Die Bevölkerung Österreichs scheint gespalten. Bei den Bundespräsidentenwahlen hatte der Grüne Alexander van der Bellen die Nase vorn. Doch in Umfragen gilt die rechtspopulistische FPÖ mit mehr als 30 Prozent als populärste Partei des Landes. Die Würzburger Akademie Frankenwarte hat – anlässlich eines Österreich-Länderabends am 22. März– Dr. Gerhard Marchl vom Karl-Renner-Institut in Wien für einen Vortrag eingeladen. Das Institut gilt als österreichisches Pendant der Friedrich-Ebert-Stiftung. Der 44-Jährige leitet die Abteilung „Europäische Politik“ des Instituts. Wir haben im Vorfeld mit ihm gesprochen.

Überspitzt formuliert: Gibt es in Österreich nur noch Anhänger der Willkommenskultur auf der einen und Fremdenhasser auf der anderen Seite? Wie tief sind die Gräben in der Bevölkerung?

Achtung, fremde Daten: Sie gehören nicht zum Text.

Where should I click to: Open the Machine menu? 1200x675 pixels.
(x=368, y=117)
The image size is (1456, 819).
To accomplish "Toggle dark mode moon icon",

Gerhard Marchl: Es ist das Wesen einer Stichwahl, dass sie polarisiert. Zugegeben: Früher standen sich Mitte rechts und Mitte links-Kandidaten gegenüber. Bei der Präsidentenwahl waren es Grün auf der einen und die FPÖ auf der anderen Seite. Das hat zu einer größeren Spaltung geführt.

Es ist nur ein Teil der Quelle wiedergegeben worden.